:: What the task requires ::
Begin at the line that holds "Task: Click the table vertical scrollbar" and copy each line exactly until the data below ends, including that last line but no pictures.

--------------------------------

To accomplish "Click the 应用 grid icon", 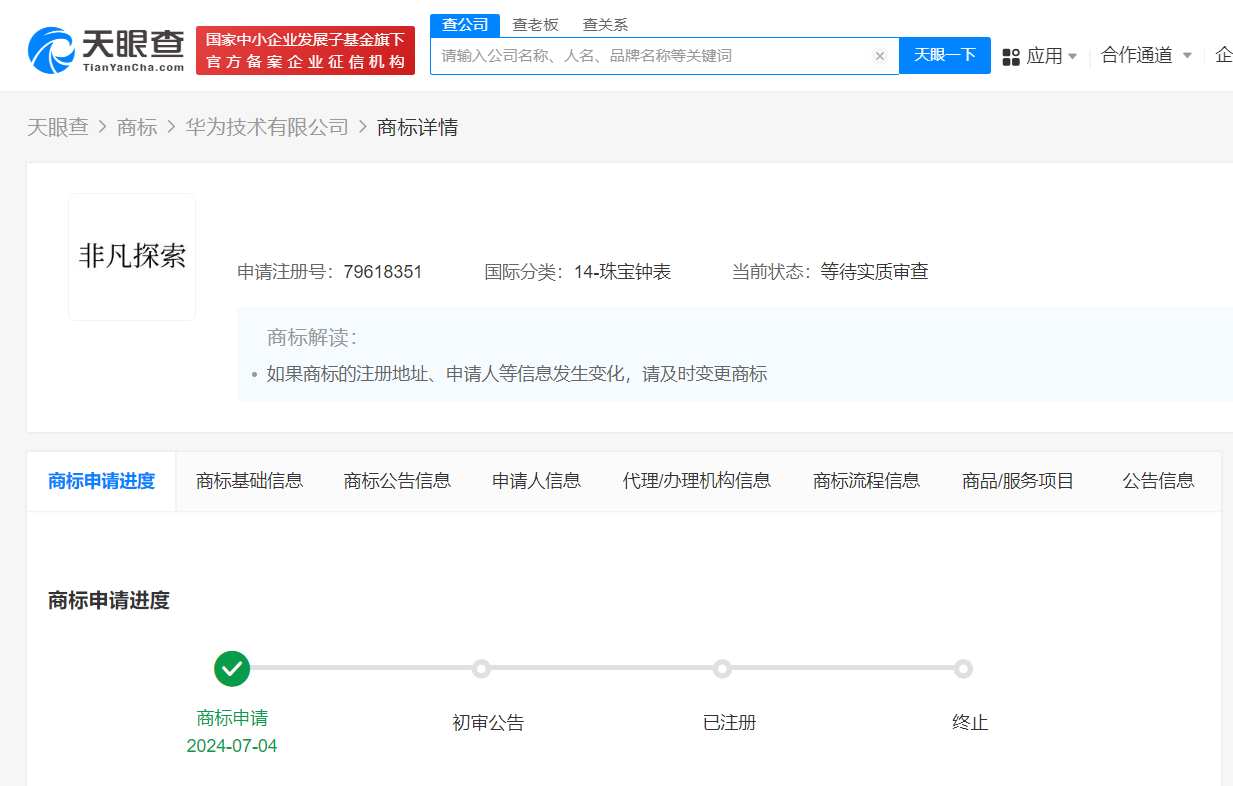I will coord(1011,55).
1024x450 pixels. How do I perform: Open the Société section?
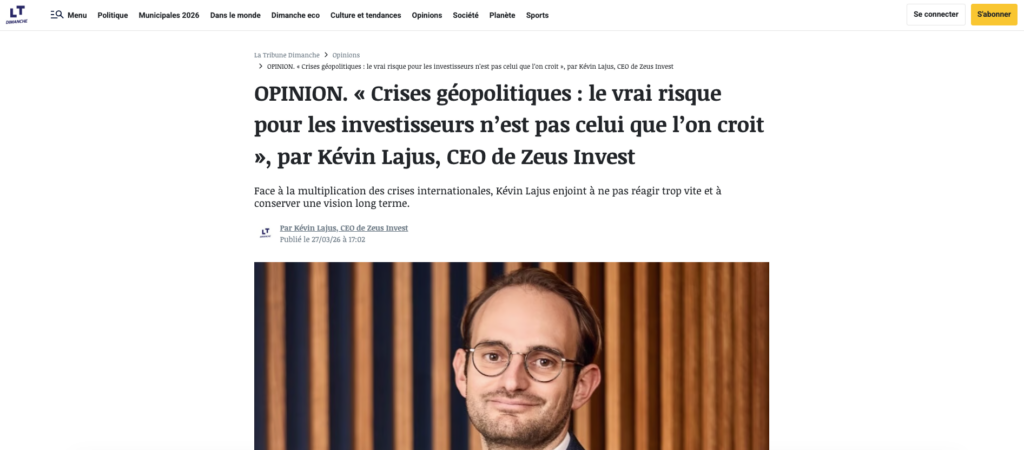[466, 15]
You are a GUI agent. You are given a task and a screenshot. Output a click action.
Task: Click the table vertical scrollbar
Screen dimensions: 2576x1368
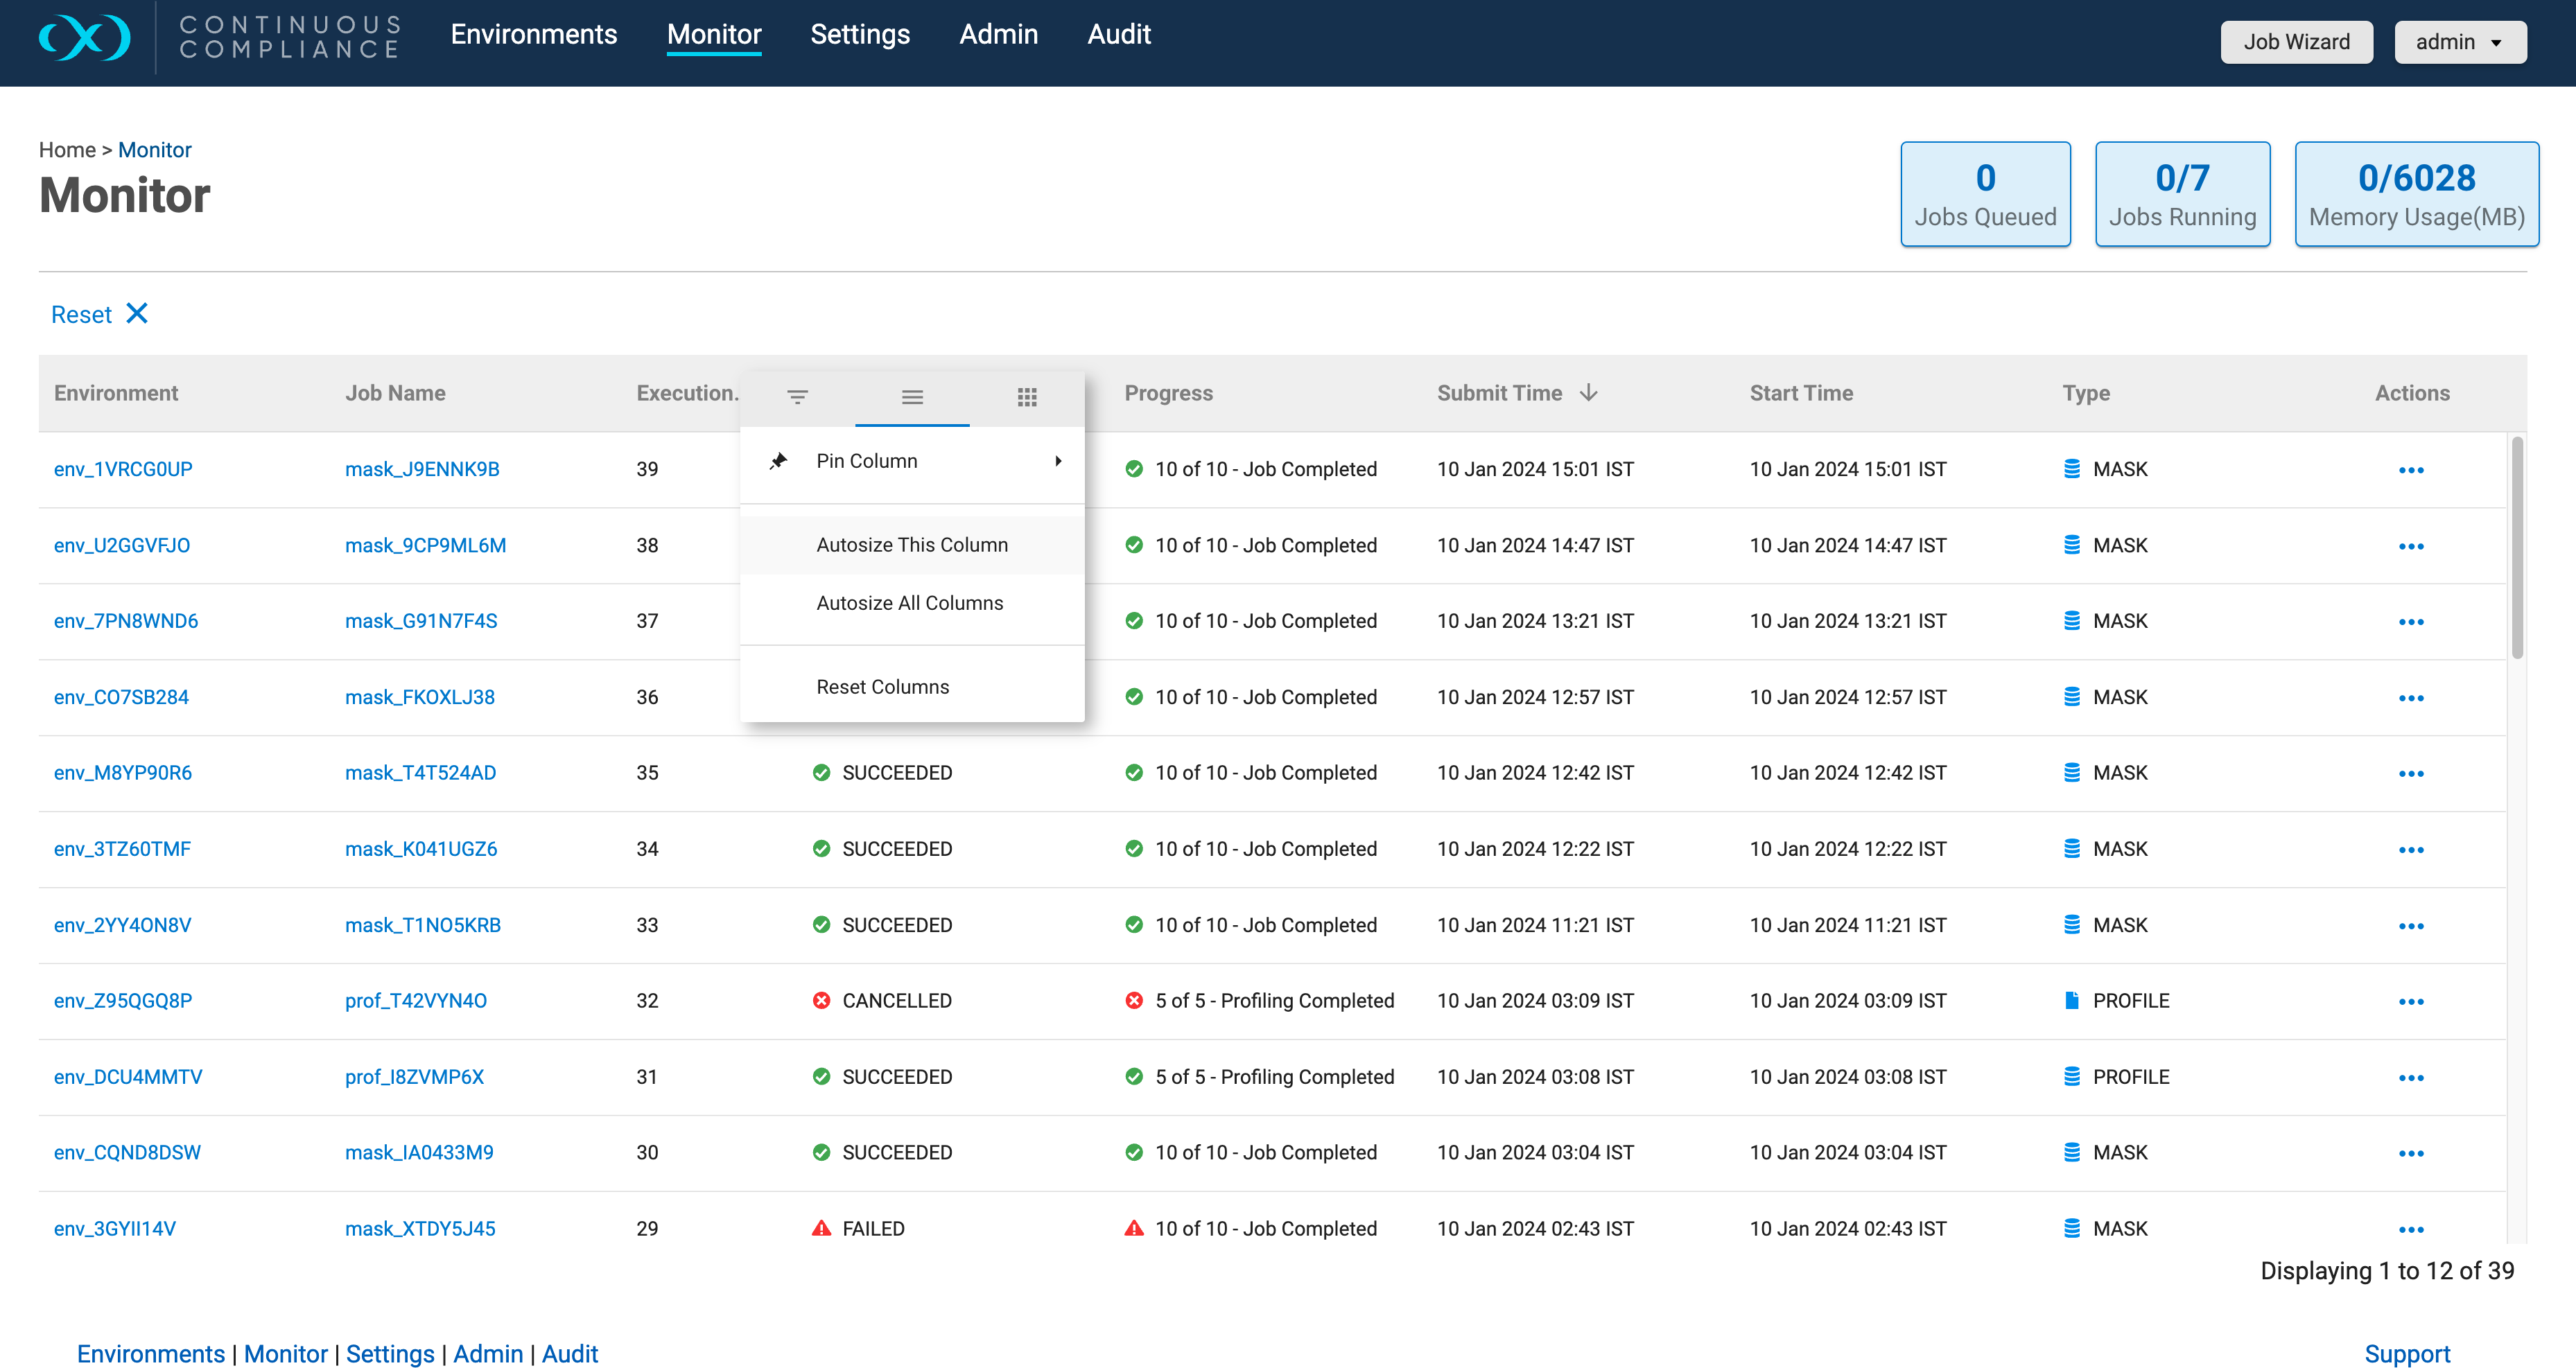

--------------------------------

:: Task result ::
Task: Click the table vertical scrollbar
Screen dimensions: 2576x1368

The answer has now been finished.